LifeKeeper configurations may use the facilities of shared Small Computer System Interface (SCSI) host adapters and shared disk hardware to switch resources from a failed server to a designated backup server. A Fibre Channel Storage Area Network (SAN) may also be used to switch resources from a failed server to a designated backup server.

Perform the following tasks before creating disk-based application resource hierarchies that enable LifeKeeper to provide failover protection.

  1. Partition disks and LUNs.
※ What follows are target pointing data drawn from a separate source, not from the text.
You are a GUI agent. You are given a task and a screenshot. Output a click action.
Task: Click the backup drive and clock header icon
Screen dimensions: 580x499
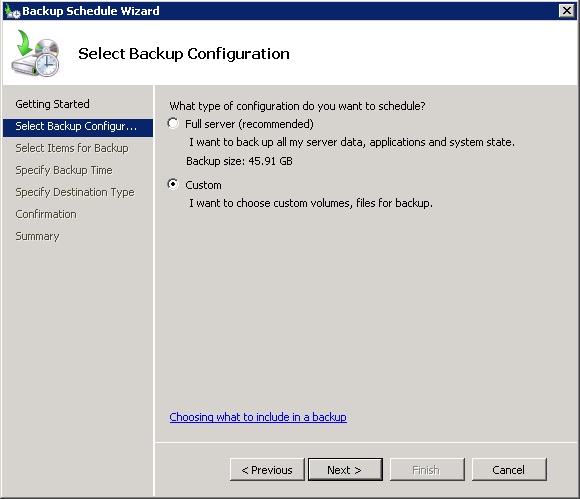pyautogui.click(x=36, y=53)
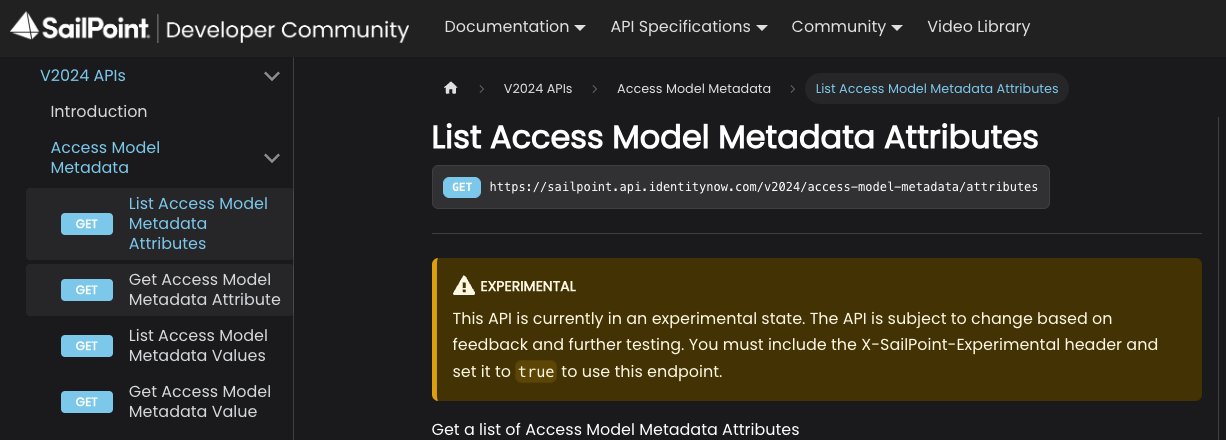Open the Documentation dropdown menu
Viewport: 1226px width, 440px height.
pos(515,27)
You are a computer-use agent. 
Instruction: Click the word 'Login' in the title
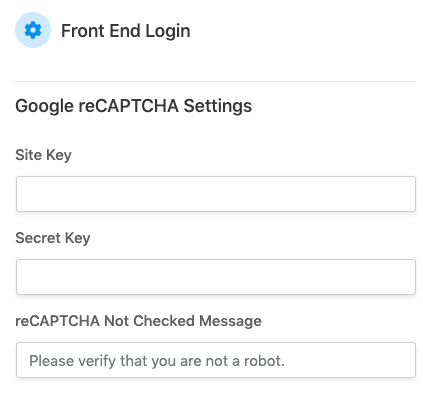[168, 32]
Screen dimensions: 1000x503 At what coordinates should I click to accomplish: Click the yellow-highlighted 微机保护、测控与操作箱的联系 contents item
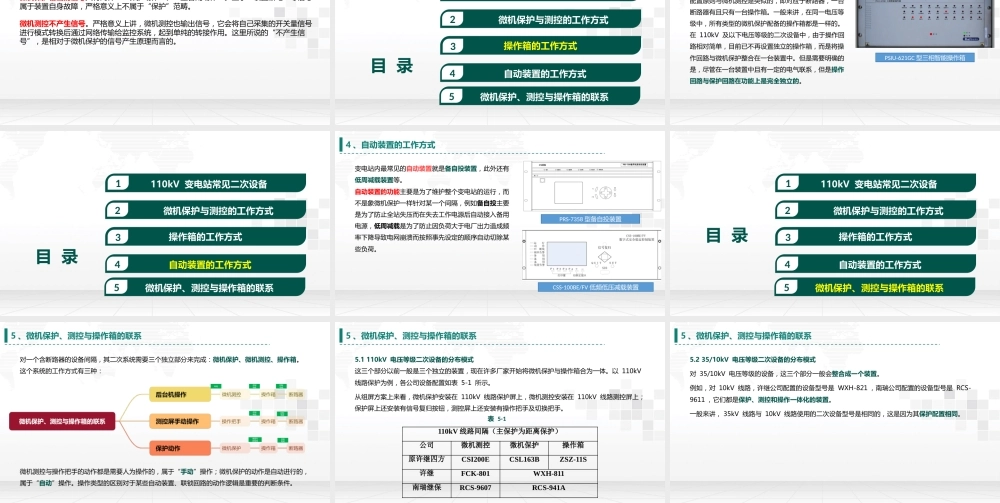875,288
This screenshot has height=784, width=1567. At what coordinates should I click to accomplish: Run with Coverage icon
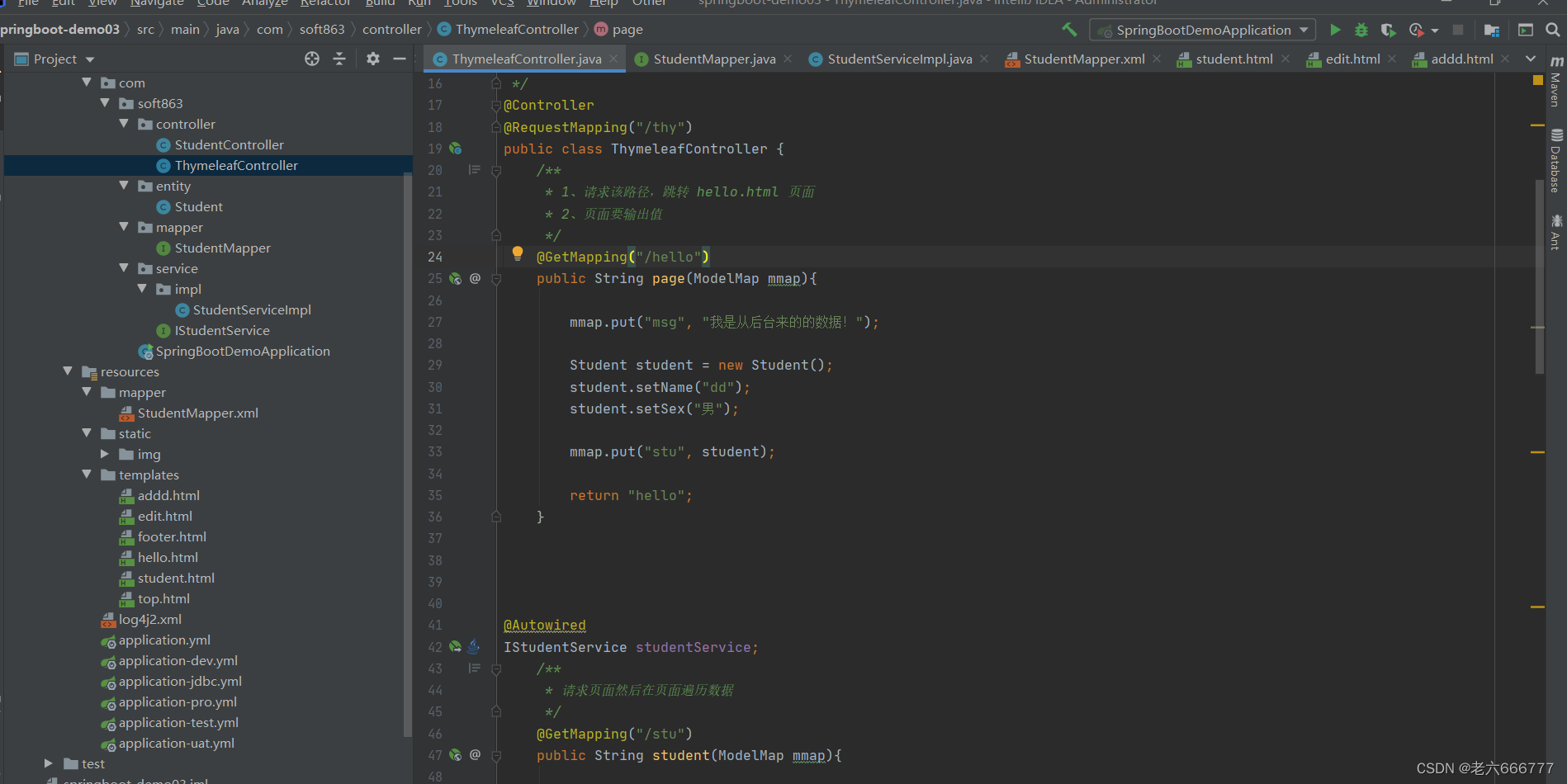(x=1388, y=30)
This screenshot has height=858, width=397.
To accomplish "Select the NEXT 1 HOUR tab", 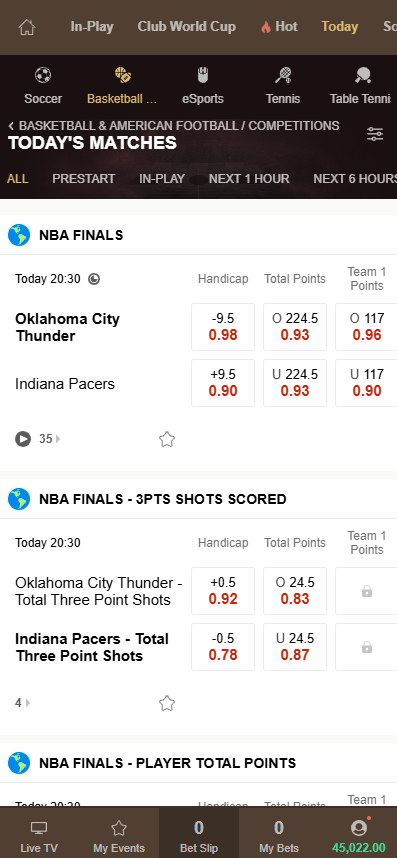I will click(x=249, y=179).
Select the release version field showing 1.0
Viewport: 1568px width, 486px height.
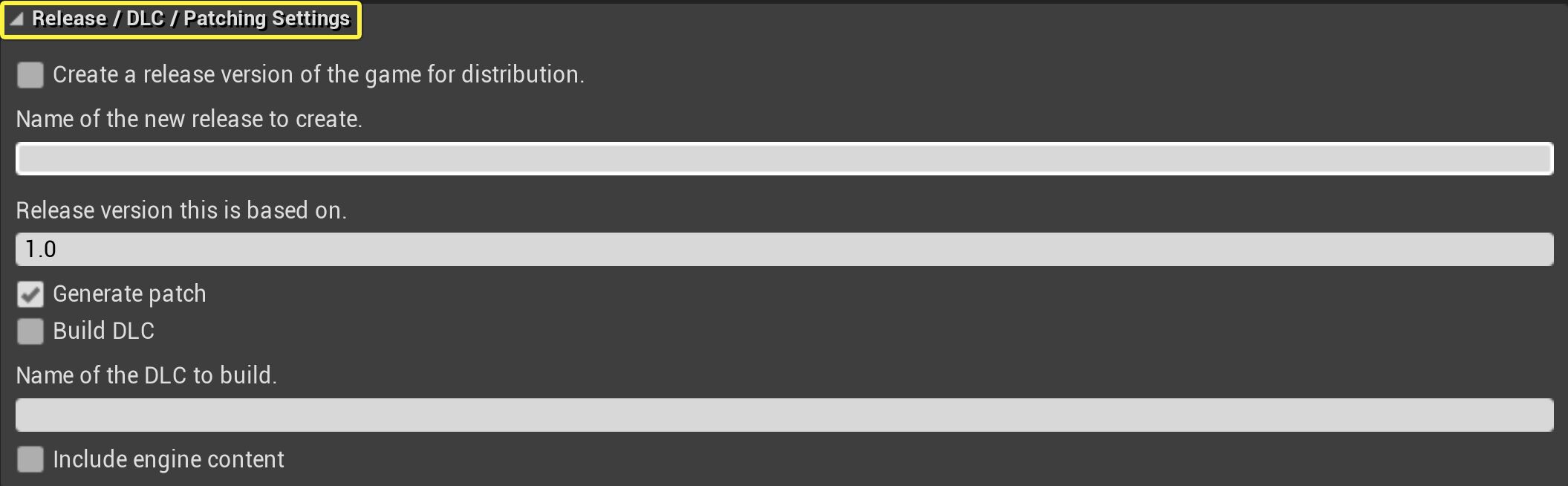[784, 249]
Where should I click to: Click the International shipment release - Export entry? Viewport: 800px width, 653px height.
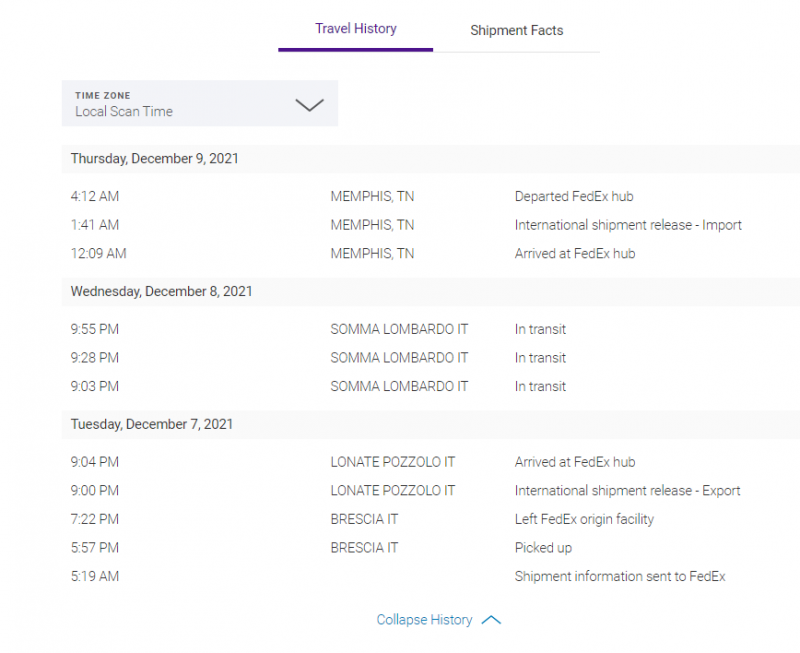627,490
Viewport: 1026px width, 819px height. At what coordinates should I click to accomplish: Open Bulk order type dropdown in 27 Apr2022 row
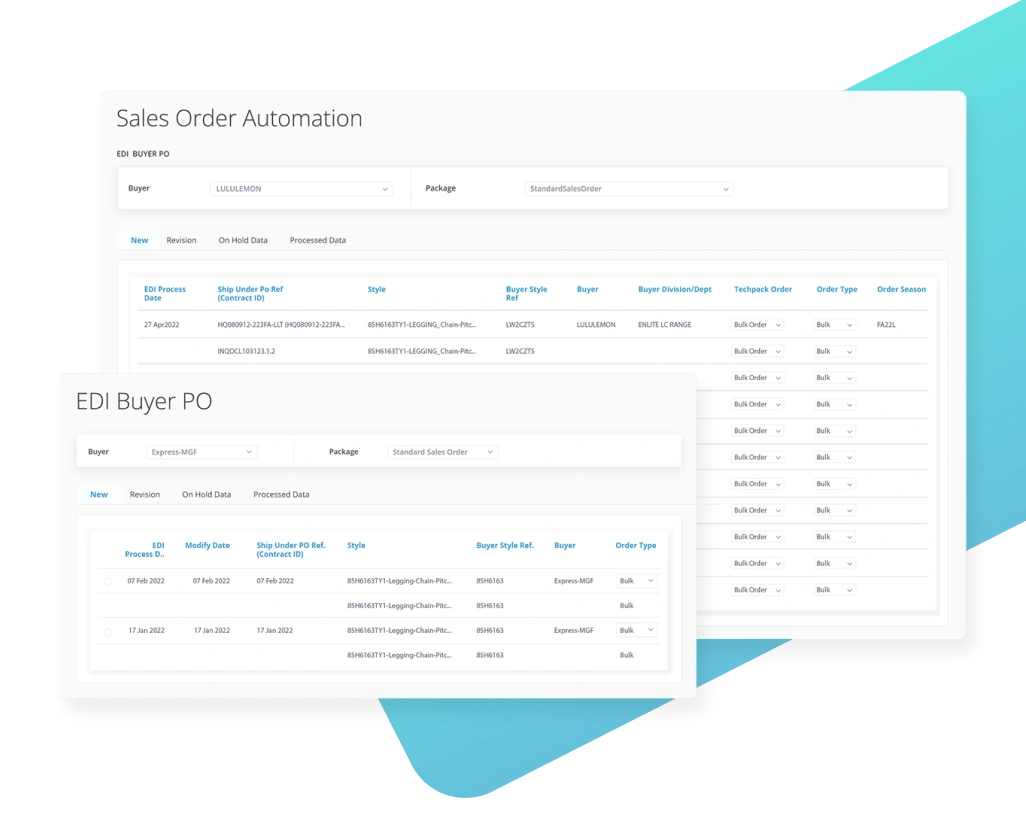(x=834, y=325)
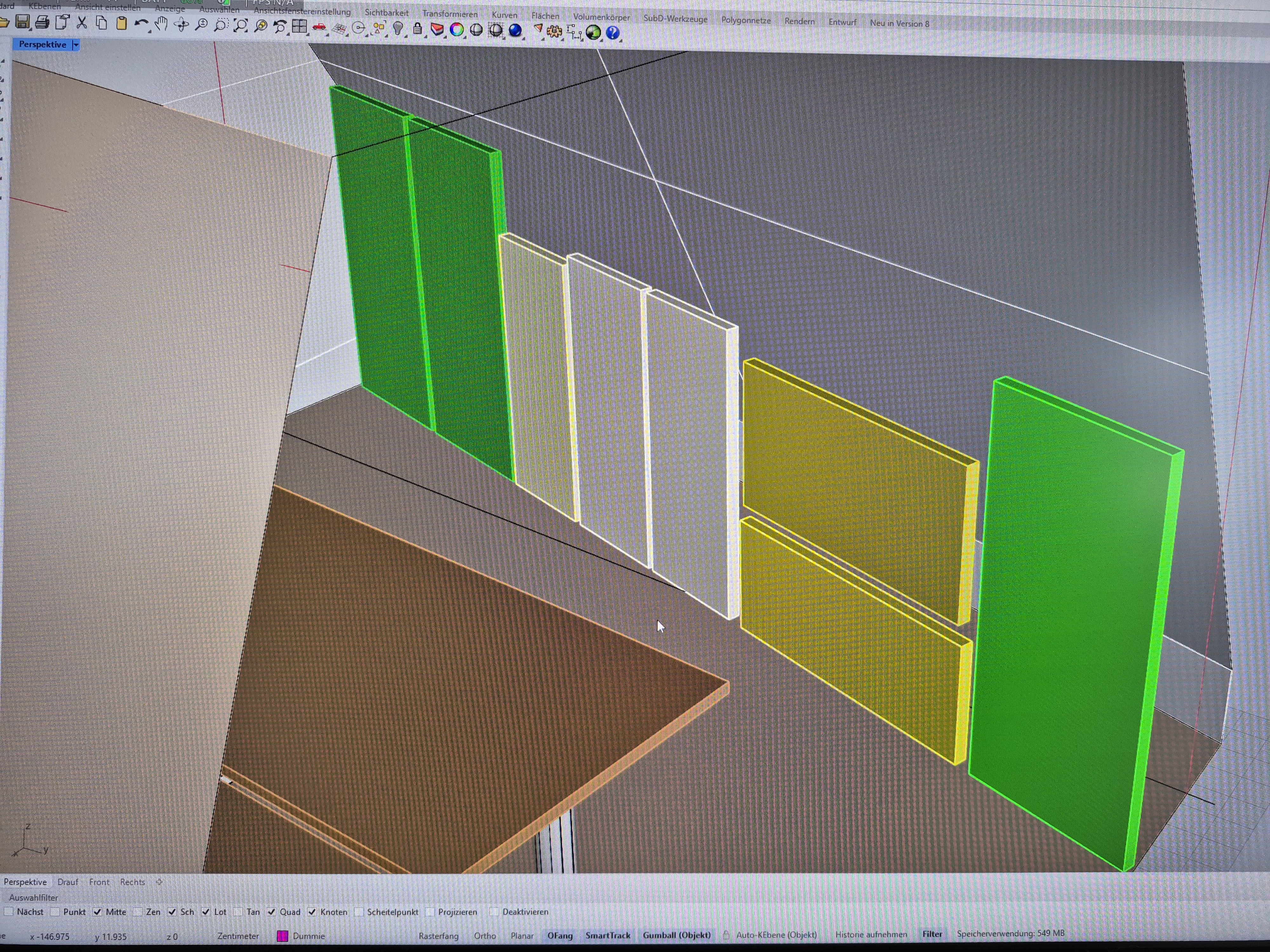Enable the Nächst object snap checkbox
This screenshot has width=1270, height=952.
coord(9,912)
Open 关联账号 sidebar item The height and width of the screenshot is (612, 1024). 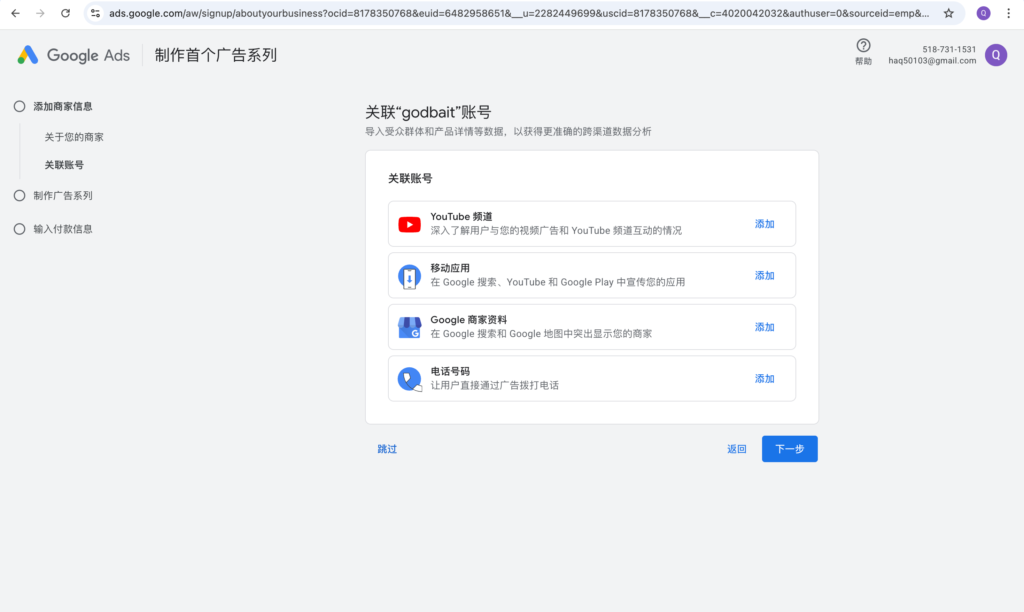coord(64,165)
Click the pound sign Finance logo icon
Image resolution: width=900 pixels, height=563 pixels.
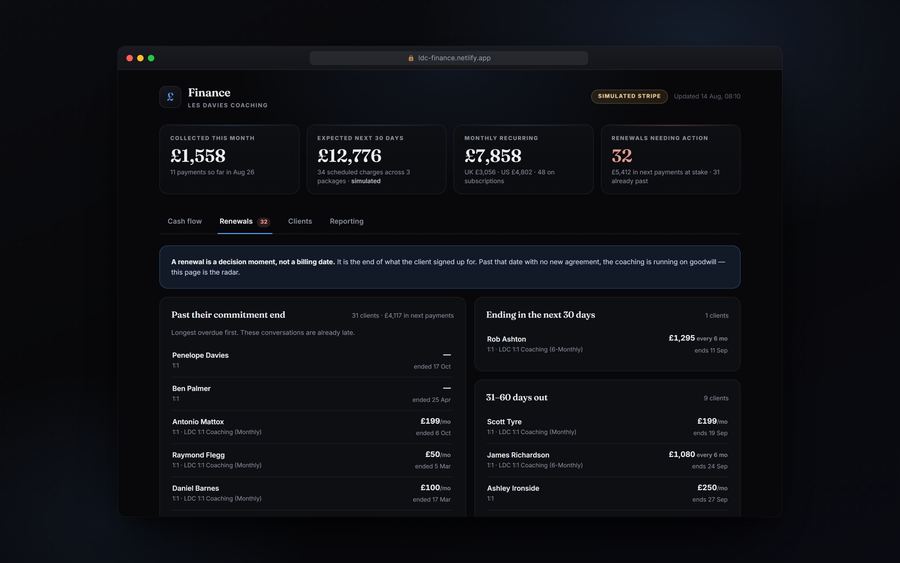(170, 97)
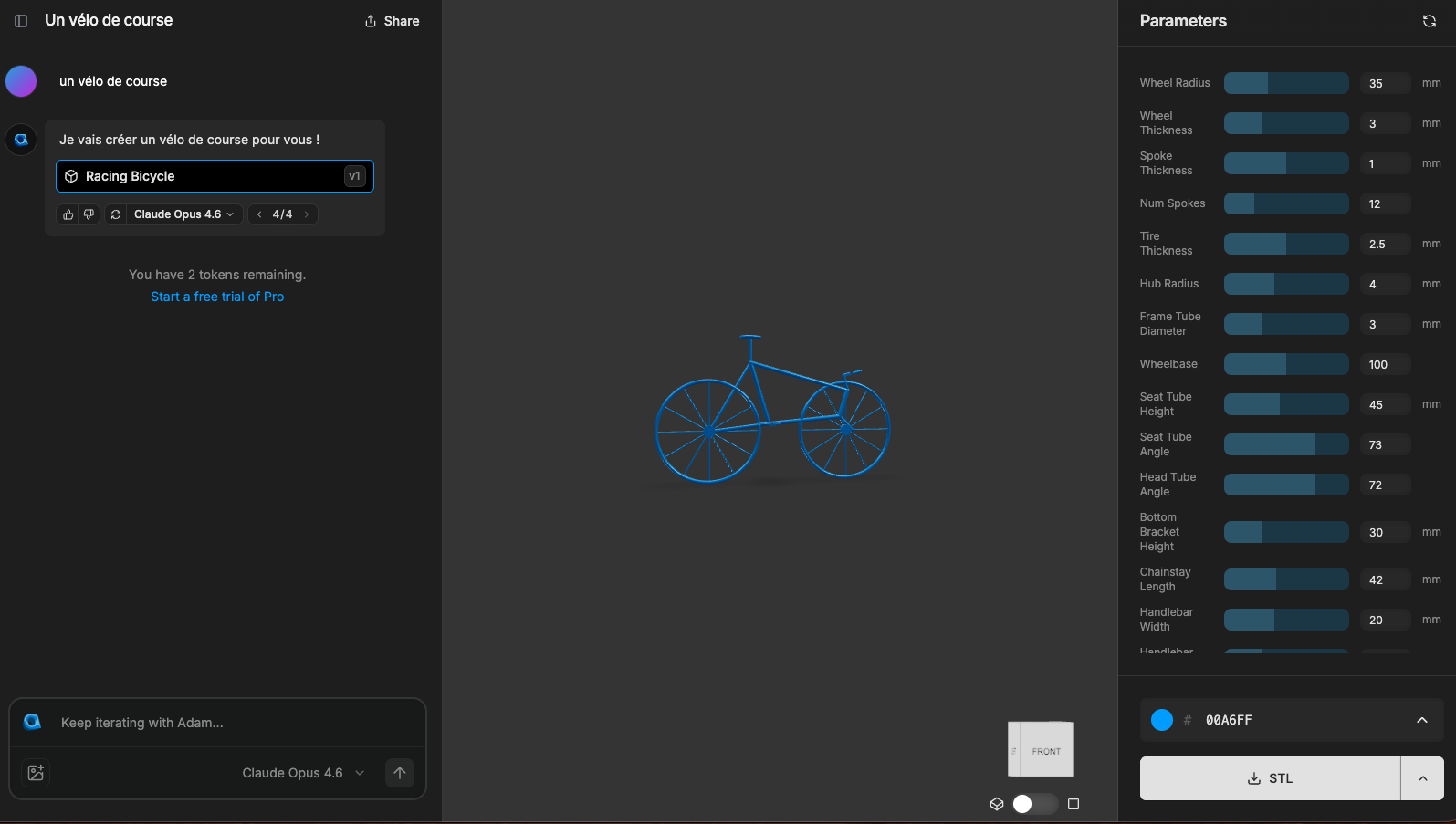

Because all disks placed under LifeKeeper protection must be partitioned, your shared disk arrays must now be configured into logical units, or LUNs. Use your disk array management software to perform this configuration. You should refer to your disk array software documentation for detailed instructions.

Note: Remember that LifeKeeper locks its disks at the LUN level. Therefore, one LUN may be adequate in an Active/Standby configuration. But, if you are using an Active/Active configuration, then you must configure at least two separate LUNs, so that each hierarchy can access its own unique LUN.

  1. Verify that both servers recognize the shared disks (for example, using the gdisk command). If Linux does not recognize the LUNs you have created, then LifeKeeper will not either.
  1. Create file systems on your shared disks from the system you plan to use as the primary server in your LifeKeeper hierarchy. Refer to the Linux documentation for complete instructions on the administration of file systems.